**Exercise directions:**
For the records below, report how many lines include the string "Choose", leaving out everything except the number.

**Records for processing:**
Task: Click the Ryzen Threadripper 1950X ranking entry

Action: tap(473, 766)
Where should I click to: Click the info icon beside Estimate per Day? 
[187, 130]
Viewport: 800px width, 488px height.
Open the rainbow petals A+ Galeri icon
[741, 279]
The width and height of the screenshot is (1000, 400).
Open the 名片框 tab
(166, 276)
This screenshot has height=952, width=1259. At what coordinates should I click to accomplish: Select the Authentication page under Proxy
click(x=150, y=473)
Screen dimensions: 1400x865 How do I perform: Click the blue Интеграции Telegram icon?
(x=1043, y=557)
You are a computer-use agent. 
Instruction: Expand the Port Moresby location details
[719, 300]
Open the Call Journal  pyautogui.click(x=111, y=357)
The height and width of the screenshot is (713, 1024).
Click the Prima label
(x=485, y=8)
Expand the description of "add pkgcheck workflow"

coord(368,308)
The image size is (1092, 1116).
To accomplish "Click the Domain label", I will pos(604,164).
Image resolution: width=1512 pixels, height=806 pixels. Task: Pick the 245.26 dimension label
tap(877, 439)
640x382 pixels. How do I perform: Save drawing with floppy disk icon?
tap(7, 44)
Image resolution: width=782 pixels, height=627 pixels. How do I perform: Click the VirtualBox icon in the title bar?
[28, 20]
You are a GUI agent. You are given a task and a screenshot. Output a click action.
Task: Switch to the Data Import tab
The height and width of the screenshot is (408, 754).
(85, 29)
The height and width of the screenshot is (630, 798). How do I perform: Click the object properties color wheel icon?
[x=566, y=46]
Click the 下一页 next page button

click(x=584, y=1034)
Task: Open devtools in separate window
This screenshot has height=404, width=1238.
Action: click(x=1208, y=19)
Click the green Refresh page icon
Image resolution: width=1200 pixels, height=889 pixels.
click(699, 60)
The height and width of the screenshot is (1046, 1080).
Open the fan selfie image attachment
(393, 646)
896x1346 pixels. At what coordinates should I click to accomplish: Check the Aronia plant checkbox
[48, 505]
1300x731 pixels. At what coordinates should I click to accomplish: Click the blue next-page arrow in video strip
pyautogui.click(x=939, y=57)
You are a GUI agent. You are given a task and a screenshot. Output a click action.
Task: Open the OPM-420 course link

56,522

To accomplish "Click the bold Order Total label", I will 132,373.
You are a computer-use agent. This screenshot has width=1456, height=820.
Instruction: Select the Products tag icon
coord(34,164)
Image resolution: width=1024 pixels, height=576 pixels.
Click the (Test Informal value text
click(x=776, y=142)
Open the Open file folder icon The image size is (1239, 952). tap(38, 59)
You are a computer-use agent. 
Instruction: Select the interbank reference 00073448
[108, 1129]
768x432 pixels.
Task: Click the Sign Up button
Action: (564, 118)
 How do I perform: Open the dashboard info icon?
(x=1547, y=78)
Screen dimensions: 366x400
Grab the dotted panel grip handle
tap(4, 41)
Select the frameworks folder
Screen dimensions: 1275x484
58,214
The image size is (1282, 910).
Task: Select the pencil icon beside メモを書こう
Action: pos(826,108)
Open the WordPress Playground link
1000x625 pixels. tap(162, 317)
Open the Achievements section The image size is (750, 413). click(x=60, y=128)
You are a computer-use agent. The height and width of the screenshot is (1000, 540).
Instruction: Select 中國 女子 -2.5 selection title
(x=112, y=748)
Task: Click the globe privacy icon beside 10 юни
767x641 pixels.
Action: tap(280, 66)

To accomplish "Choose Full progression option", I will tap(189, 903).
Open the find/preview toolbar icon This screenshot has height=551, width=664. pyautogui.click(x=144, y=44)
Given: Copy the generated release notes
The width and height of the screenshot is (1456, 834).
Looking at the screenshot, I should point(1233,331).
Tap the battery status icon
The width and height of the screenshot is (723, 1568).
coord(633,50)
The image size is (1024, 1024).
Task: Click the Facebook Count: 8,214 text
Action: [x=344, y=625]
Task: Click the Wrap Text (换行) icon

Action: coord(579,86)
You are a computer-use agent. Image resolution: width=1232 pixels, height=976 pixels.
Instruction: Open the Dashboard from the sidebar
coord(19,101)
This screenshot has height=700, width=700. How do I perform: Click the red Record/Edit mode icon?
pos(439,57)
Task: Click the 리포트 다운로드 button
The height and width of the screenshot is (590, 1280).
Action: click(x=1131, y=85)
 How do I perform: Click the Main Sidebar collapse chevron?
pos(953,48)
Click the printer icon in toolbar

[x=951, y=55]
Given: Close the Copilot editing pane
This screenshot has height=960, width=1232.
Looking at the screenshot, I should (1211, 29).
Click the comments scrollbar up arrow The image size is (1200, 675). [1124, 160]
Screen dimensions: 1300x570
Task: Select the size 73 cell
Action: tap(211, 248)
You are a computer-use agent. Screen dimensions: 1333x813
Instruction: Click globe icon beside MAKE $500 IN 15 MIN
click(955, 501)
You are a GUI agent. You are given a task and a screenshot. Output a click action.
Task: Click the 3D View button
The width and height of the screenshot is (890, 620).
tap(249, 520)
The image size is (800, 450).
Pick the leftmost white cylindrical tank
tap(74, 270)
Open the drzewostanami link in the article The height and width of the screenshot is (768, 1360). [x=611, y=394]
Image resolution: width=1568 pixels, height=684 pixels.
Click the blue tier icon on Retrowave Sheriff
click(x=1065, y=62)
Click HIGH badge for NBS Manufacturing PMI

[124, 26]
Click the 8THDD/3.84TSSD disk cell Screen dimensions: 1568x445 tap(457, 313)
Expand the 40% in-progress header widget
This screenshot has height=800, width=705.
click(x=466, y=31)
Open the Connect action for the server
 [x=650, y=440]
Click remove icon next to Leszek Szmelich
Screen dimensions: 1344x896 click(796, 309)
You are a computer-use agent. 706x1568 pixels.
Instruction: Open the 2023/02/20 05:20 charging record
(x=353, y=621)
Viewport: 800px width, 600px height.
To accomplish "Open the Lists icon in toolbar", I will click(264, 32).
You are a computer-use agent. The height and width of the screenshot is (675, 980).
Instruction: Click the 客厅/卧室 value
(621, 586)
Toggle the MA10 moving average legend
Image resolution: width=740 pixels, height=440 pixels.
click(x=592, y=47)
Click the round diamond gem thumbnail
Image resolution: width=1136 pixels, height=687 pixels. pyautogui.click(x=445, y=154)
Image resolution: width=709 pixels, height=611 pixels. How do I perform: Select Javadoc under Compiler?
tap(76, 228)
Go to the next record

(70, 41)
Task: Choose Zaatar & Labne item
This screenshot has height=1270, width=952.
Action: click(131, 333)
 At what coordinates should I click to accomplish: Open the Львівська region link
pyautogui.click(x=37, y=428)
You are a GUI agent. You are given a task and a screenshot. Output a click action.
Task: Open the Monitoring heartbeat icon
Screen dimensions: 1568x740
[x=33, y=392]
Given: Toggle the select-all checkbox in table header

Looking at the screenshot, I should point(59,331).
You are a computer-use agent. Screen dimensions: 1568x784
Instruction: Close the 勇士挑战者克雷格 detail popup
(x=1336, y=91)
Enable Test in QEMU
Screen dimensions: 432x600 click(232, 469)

**Expected answer:**
2